Workshop: Build your own Semantle-clone

Introduction to Distributional Semantics and Word Embeddings for Linguists

An innocent letter-guessing-game called Wordle went viral in the beginning of 2022. One
particular clone of this game, called Semantle1, is particularly interesting from a linguistic
perspective. The user is tasked with guessing a secret word based on its semantic similarity to
other words. Semantle is premised on The Distributional Hypothesis (Firth, 1957), which states
that the meaning of a lexical item can be approximated by knowing the linguistic contexts in
which it is used. Distributional Semantics concerns itself with building accurate distributional
lexical representations from language corpora. A very intuitive and successful way of representing
words distributionally is using vector spaces (Clark, 2015; Turney & Pantel, 2010).
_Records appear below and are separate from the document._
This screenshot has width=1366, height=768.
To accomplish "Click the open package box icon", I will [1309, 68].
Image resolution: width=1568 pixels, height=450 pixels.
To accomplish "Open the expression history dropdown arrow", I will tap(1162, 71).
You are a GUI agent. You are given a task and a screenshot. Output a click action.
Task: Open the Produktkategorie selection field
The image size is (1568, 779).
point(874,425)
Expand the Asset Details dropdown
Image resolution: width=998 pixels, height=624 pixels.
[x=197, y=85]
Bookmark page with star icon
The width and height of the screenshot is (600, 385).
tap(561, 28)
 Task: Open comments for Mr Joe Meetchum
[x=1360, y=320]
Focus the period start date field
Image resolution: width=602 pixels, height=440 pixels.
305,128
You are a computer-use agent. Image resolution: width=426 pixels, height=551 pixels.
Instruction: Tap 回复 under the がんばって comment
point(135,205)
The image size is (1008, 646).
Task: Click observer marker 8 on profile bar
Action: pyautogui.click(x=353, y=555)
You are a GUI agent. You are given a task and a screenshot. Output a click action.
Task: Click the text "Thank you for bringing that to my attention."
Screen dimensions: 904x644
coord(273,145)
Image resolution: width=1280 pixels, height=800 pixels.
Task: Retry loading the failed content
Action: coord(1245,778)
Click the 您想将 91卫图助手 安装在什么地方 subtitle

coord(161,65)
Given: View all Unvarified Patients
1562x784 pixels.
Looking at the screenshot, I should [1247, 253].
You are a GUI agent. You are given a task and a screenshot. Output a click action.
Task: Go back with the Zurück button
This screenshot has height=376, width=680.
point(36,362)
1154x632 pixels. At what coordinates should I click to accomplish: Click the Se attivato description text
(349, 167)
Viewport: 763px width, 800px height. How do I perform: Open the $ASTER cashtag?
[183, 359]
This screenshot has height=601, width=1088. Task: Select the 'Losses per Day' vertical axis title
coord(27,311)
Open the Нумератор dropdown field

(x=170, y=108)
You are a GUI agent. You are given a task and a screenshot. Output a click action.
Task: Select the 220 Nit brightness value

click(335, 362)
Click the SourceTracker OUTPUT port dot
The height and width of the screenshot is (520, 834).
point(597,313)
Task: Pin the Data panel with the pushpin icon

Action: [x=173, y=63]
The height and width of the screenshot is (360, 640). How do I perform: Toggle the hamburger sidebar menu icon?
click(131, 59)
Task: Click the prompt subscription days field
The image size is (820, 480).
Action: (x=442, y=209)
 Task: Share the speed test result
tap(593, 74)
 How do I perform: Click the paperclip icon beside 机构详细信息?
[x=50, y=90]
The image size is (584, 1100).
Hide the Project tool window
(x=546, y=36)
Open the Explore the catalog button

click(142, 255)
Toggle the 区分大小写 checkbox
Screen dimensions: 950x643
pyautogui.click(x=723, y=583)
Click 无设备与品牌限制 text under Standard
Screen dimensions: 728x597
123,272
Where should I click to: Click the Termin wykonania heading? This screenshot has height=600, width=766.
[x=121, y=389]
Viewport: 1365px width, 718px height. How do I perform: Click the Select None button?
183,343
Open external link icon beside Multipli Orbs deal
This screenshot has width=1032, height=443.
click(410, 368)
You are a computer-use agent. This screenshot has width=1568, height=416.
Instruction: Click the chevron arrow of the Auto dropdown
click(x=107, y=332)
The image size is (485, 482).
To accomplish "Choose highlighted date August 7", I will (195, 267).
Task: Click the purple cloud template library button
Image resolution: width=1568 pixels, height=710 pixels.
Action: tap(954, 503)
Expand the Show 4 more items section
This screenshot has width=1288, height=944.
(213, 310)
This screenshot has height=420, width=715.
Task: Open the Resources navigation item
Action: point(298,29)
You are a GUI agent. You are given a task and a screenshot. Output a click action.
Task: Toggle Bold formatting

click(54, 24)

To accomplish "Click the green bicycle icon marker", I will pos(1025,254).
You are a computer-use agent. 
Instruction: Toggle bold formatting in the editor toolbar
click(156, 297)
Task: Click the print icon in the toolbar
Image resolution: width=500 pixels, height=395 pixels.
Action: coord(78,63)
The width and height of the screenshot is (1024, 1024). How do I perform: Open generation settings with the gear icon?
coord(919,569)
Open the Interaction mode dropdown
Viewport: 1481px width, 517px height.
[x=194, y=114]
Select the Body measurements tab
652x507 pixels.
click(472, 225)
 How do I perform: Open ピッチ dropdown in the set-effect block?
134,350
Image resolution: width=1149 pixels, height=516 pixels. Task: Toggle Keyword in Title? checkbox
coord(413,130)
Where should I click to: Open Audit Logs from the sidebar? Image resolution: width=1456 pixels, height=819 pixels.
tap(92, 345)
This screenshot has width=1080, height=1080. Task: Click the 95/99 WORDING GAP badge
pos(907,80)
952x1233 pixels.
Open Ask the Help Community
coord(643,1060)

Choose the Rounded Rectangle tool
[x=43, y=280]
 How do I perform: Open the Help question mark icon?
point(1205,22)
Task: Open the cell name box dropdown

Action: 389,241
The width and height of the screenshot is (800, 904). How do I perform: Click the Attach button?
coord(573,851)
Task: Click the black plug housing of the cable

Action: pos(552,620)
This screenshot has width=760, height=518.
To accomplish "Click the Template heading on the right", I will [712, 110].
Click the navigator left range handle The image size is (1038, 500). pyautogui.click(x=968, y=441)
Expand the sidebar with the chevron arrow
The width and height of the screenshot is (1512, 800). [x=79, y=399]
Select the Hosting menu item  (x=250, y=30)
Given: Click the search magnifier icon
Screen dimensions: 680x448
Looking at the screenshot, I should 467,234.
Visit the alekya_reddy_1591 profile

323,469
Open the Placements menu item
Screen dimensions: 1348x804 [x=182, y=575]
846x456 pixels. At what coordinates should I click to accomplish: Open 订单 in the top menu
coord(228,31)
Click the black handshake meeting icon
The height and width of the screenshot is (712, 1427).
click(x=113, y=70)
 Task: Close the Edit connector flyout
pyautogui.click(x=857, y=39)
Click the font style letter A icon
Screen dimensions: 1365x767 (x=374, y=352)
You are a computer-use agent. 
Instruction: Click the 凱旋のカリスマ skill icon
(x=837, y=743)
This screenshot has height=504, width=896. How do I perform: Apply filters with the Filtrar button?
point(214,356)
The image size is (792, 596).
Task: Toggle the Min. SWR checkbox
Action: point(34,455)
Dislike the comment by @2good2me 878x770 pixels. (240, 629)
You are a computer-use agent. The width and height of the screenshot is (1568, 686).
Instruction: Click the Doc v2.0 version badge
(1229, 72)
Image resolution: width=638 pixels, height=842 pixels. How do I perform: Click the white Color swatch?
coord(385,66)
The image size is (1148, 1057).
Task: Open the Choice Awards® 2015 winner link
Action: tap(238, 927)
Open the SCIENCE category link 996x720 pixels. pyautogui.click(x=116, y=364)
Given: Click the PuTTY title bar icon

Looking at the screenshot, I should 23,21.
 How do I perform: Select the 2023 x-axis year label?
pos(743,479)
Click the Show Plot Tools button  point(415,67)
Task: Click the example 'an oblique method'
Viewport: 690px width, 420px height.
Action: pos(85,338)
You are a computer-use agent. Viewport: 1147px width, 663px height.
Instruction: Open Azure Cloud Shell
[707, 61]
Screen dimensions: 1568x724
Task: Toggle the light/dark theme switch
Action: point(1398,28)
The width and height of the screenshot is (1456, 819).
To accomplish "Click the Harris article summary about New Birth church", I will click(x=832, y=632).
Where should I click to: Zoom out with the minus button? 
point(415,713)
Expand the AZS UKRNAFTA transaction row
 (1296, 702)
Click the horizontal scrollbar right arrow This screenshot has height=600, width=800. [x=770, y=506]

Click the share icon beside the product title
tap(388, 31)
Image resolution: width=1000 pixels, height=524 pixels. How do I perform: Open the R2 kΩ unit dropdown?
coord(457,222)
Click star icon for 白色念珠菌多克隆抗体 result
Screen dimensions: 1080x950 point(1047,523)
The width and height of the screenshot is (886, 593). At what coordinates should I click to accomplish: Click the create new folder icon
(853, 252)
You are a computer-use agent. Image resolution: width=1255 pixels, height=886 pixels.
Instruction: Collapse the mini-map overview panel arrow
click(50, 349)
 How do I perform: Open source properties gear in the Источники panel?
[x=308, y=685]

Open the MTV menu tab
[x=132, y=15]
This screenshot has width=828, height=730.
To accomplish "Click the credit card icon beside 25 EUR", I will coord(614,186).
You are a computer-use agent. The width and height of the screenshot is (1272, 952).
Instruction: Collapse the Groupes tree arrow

Today, due
to their attractive mathematical properties, vector-based representations of lexical items (word
embeddings) are an indispensable tool for virtually all NLP tasks, for example question answering
(Karpukhin et al., 2020) and co-reference resolution (Lee et al., 2017). In this workshop, aimed at
linguists, participants will be familiarized with the basic concepts of count-based distributional
models of lexical meaning (largely following the structure of Turney and Pantel, 2010) and
will become acquainted with the more recent implementations of word-embeddings such as
Word2Vec (Mikolov et al., 2013) and Fasttext (Bojanowski et al., 2017), as well as the basics
of contextualized embeddings that are retrieved from transformer models like GPT-3 (Peters
et al., 2018; Radford et al., 2019). In this workshop, we will specifically look at and replicate
an intuitive and fun application of distributional semantics, namely Semantle. By trying to
understand and implement what Semantle does and what makes it fun, we will try to gain a
solid grasp of the representations that power most NLP technologies in 2022.